Study on Ultrasonic Elliptical Vibration Assisted Helical Grinding Kinematic Model and Material Removal Mechanism of 2.5D-Cf/SiC Composites

doi:10.3901/JME.2025.07.229

Abstract

Abstract: The ultrasonic elliptical vibration assisted machining method was combined with helical grinding technology and applied to the hole making of 2.5D-C_f/SiC composite material. The kinematics model of ultrasonic elliptical vibration assisted helical grinding and the maximum undeformed chip thickness model were established. The influence of process parameters (spindle speed, revolution speed, pitch and ultrasonic amplitude) on the trajectory of the abrasive particles is analyzed. Based on SPH (smooth particle hydrodynamics) method, the ultrasonic vibration grinding of composite materials with different fiber directions was simulated, and the ultrasonic elliptical vibration assisted helical grinding hole making experiment is carried out. Based on the numerical simulation and experimental results, the mechanism of material removal assisted by ultrasonic elliptical vibration is analyzed. It is concluded that matrix brittle fracture, interface debonding, fiber fracture and fiber pull-out occur in the process of material removal. The fiber has an obstacle effect on the crack propagation, and the subsurface damage crack tends to propagate along the matrix-fiber interface. Increasing the spindle speed and ultrasonic amplitude can reduce the undeformed chip thickness, and increasing the pitch and revolution speed can improve the machining efficiency. This study provides a certain theoretical and practical reference for efficient and low-damage helical grinding of carbon fiber ceramic matrix composite.

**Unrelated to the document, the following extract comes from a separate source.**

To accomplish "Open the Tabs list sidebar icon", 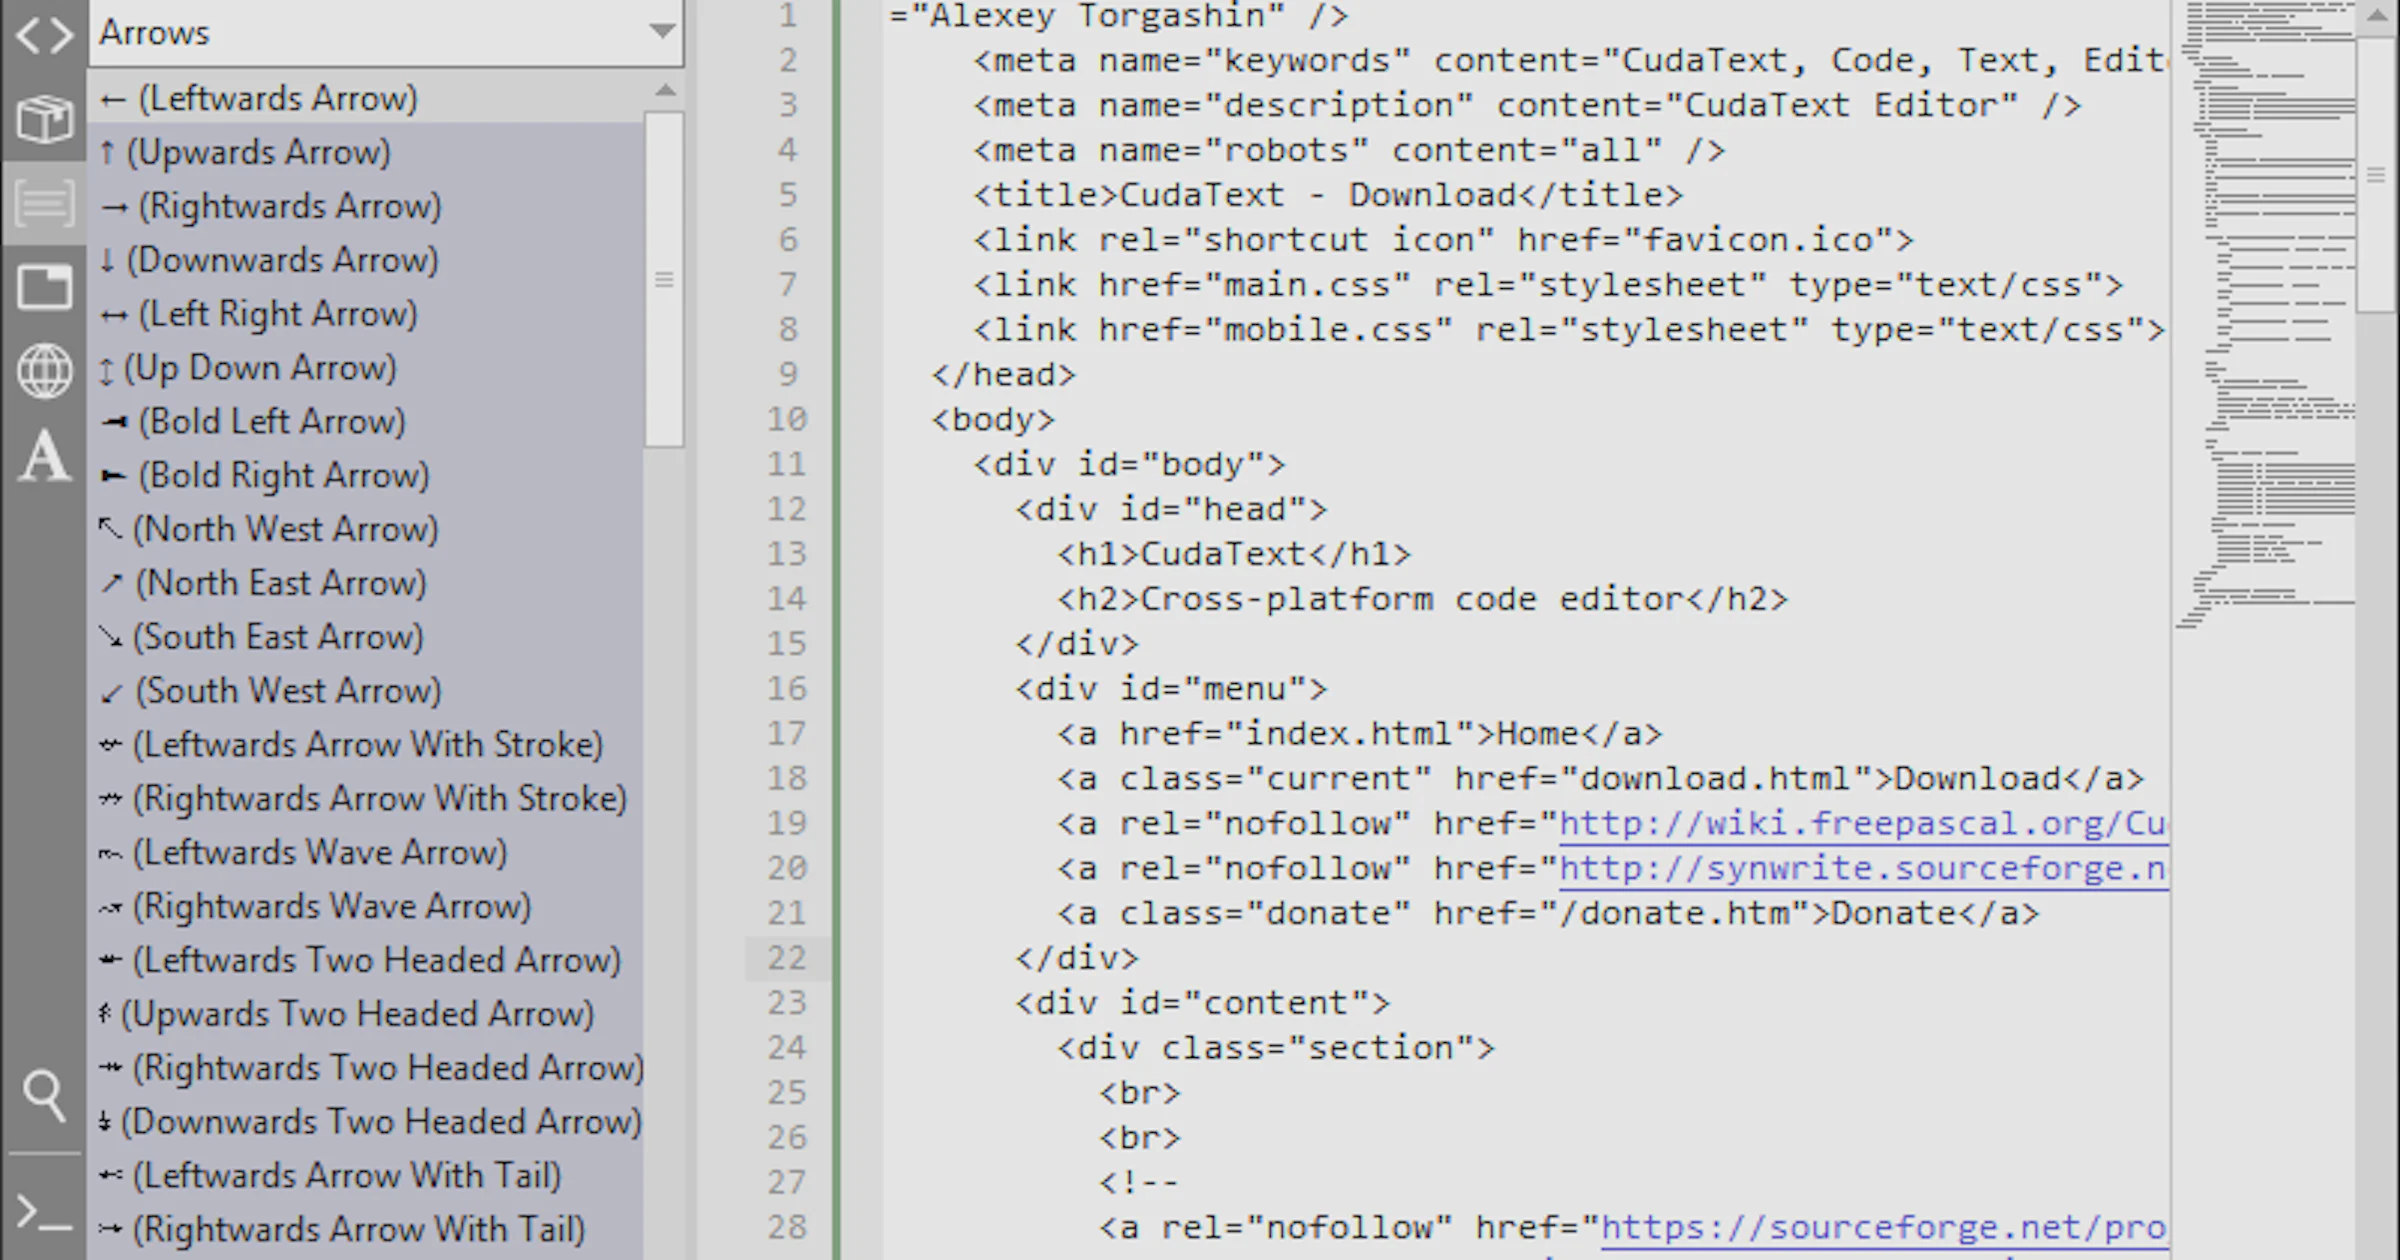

Key words: ultrasonic vibration grinding, helical grinding machining, removal mechanism, SPH grinding simulation

CLC Number:

TG156

ZHOU Yunguang, CHEN Han, ZOU Ji, MA Wenmin, MA Lianjie, LI Ming, YIN Guoqiang, GONG Yadong. Study on Ultrasonic Elliptical Vibration Assisted Helical Grinding Kinematic Model and Material Removal Mechanism of 2.5D-C_f/SiC Composites[J]. Journal of Mechanical Engineering, 2025, 61(7): 229-244.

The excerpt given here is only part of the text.